ИСТОЧНИК:
'''
Пойдем дальше. Выше мы нашли, что софия есть не что иное, как выразительно и телесно данный в уме эйдос. Этот эйдос тоже играет основную роль в эстетике Плотина, но по своей конкретности он предшествует не только мифу, но и софии. Эйдос – это уже более или менее абстрактное понятие, а не картина. Но и понятия тоже могут рассматриваться с разной степенью конкретности. Ведь в геометрии главную роль тоже играют математические понятия. Они также внечувственны, тоже не обладают ни весом, ни тяжестью, ни запахом, ни вкусом. Это – вполне умственная сфера. И тем не менее геометрия все же не арифметика, которая еще более отвлеченна, чем геометрия. Под эйдосом нужно понимать умственно данную фигурность, но пока еще не осуществленную в виде интеллигентно-телесной софии. Однако и сам эйдос тоже строится при помощи некого отвлеченно-данного смыслового задания. Эйдос тоже имеет принцип своего построения подобно тому, как и всякий треугольник в геометрии тоже есть плоскостное изображение неплоскостного числа три. Наконец, и сам логос, являющийся методом построения эйдоса, тоже отнюдь не первоначален и не самостоятелен. Он есть, как мы видели выше, пока только еще эманация из абсолютного первоединства. И только это последнее не входит в эстетику, потому что оно вообще никуда не входит, будучи выше всякой сущности и всякого познания.
'''
ИСХОДНЫЕ ДАННЫЕ:
'''
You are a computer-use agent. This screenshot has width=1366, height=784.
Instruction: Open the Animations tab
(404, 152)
'''
'''
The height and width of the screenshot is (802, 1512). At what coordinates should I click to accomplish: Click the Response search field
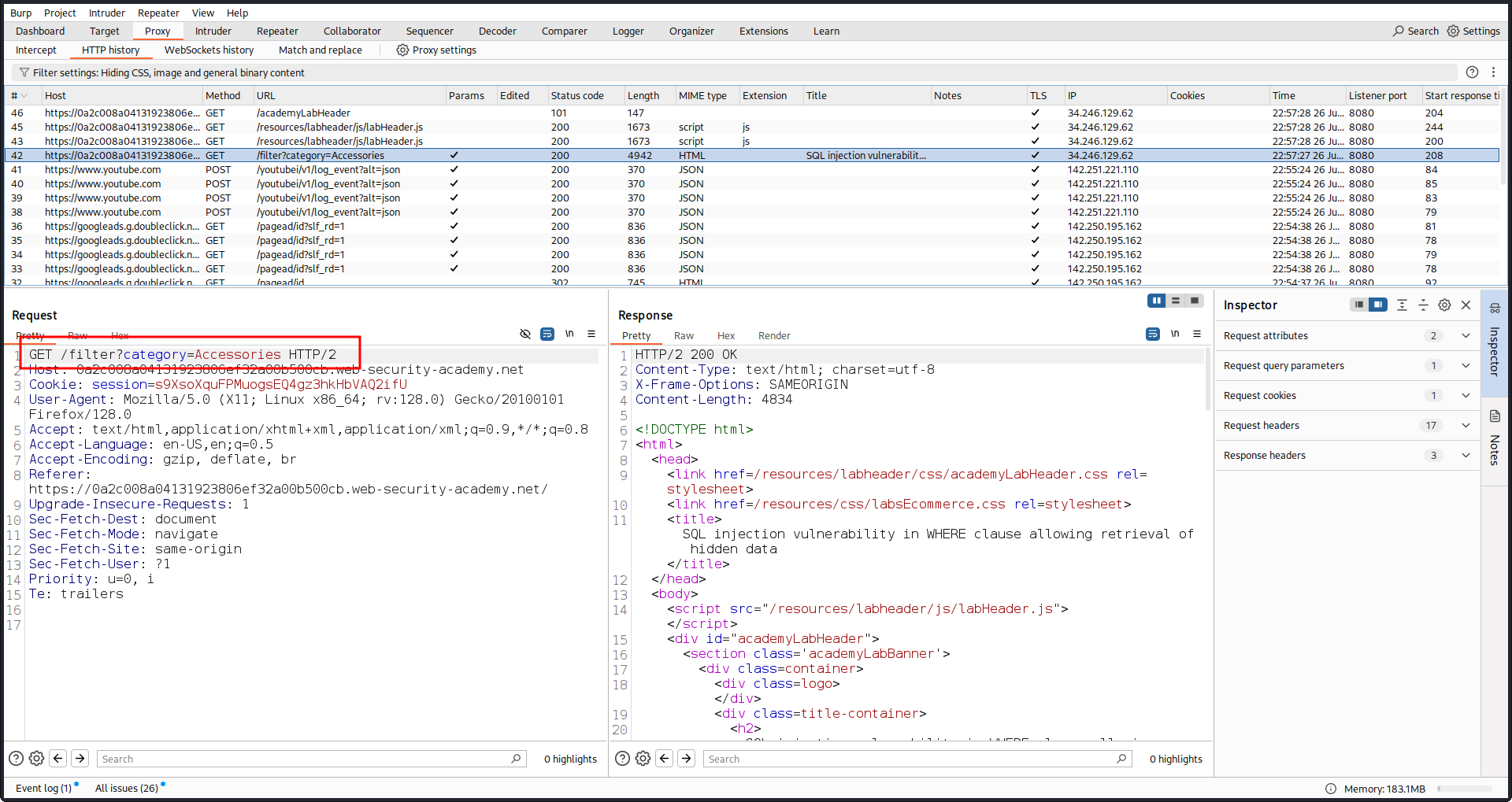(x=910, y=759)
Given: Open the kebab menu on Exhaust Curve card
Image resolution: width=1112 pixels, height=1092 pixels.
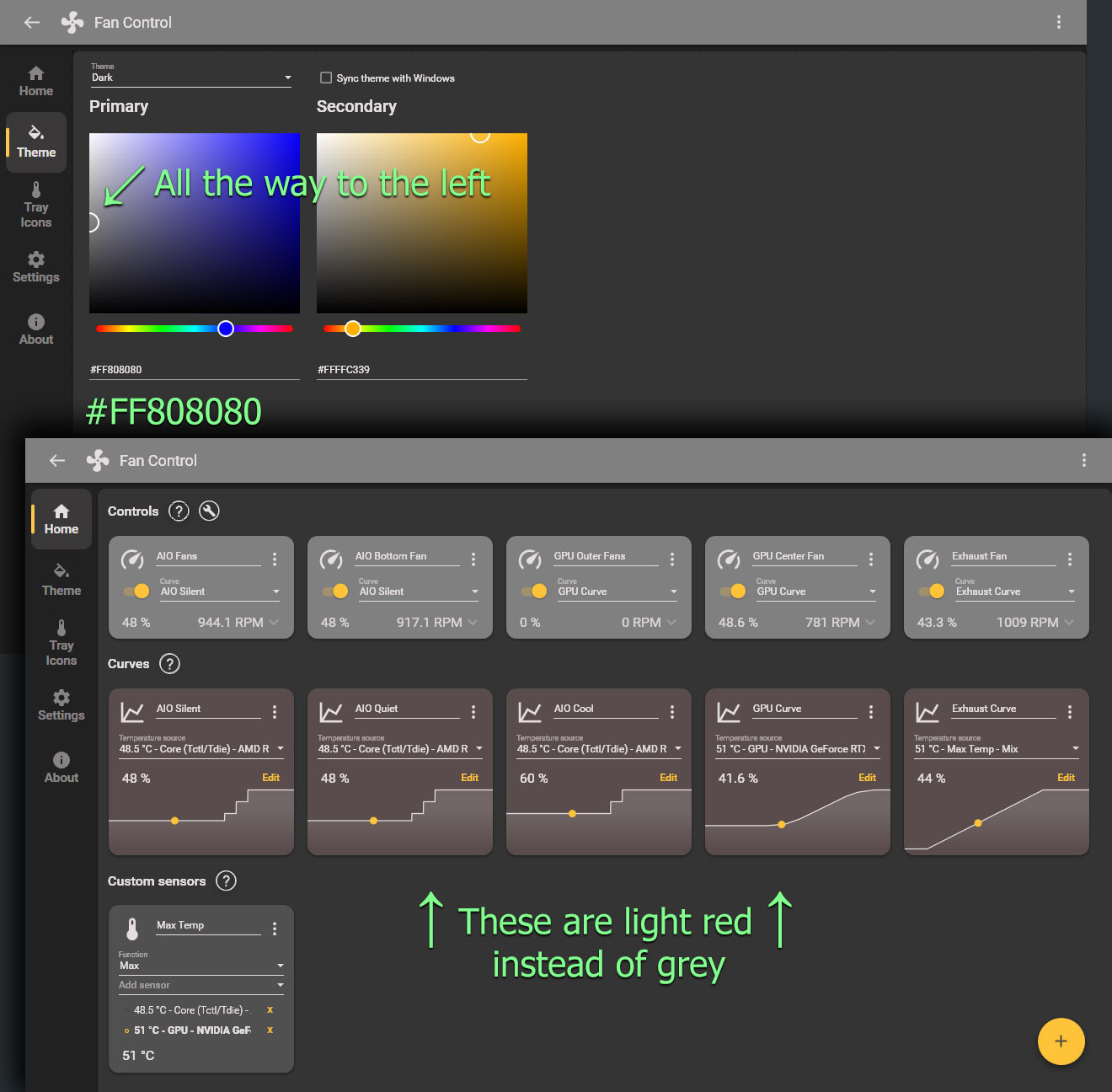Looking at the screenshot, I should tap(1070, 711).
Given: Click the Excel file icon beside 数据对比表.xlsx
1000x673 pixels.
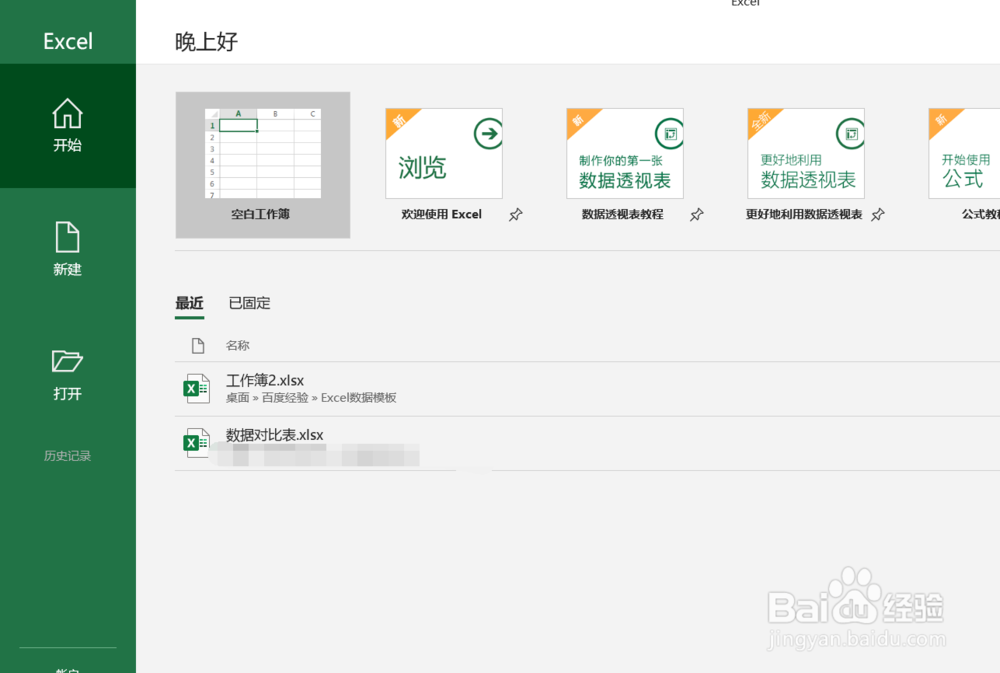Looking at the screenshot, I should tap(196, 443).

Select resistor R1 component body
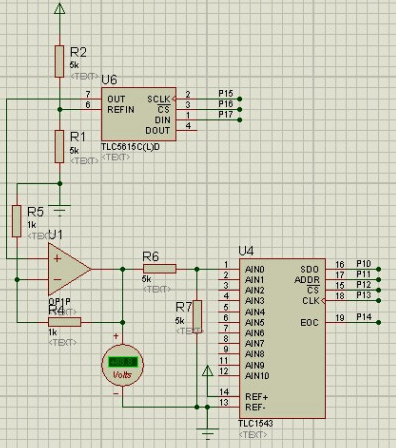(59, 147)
'''
'''
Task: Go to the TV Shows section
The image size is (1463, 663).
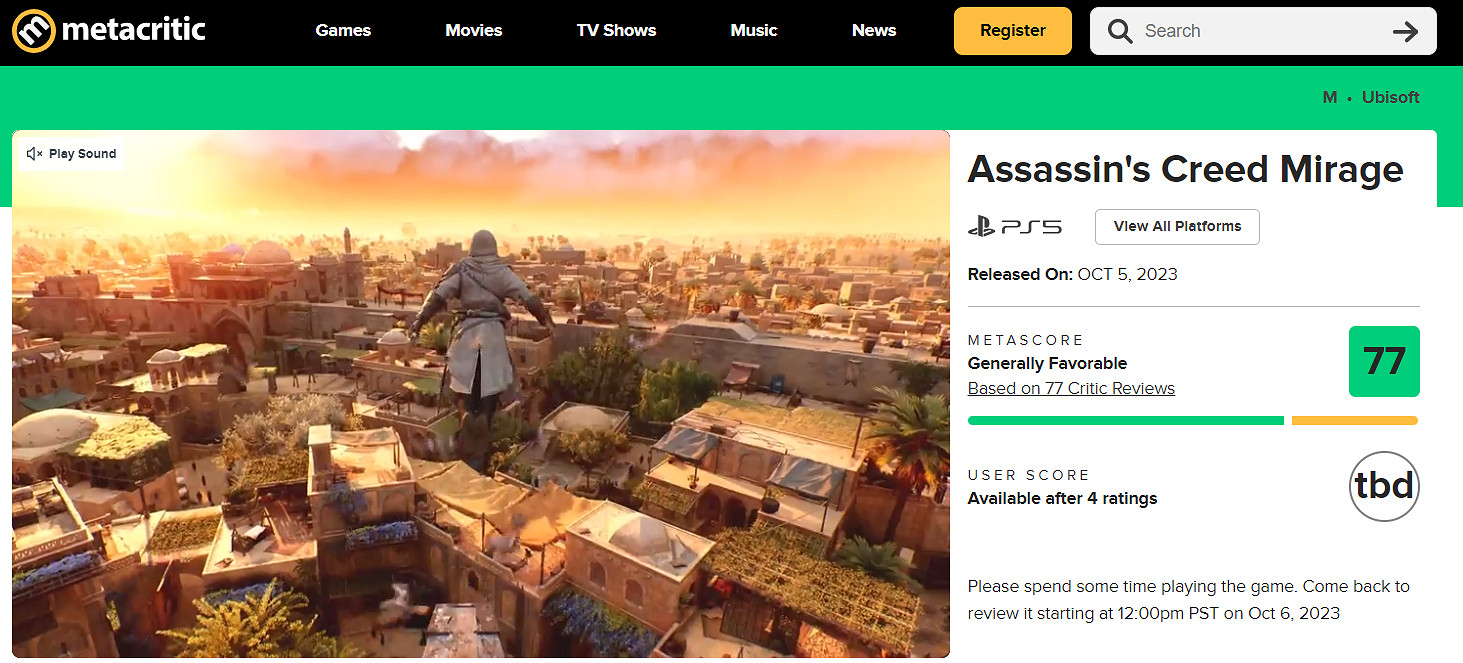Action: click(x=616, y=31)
'''
ЧТО НУЖНО СДЕЛАТЬ:
- 1) Назовите все свойства, которыми, согласно тексту об эстетике Плотина, не обладают математические понятия.
- 2) Продолжите текст об эстетике Плотина, начав сразу после его последнего предложения.

ОТВЕТЫ К УПРАЖНЕНИЮ:
- 1) Вес, тяжесть, запах и вкус.

- 2)
На основании всего этого мы могли бы дать следующее определение эстетической предметности в результате тщательного анализа текстов Плотина.
Эстетическая предметность есть миф.
Эстетическая предметность есть софия.
Эстетическая предметность есть эйдос.
Эстетическая предметность есть логос.
Эстетическая предметность есть эманация первоединства.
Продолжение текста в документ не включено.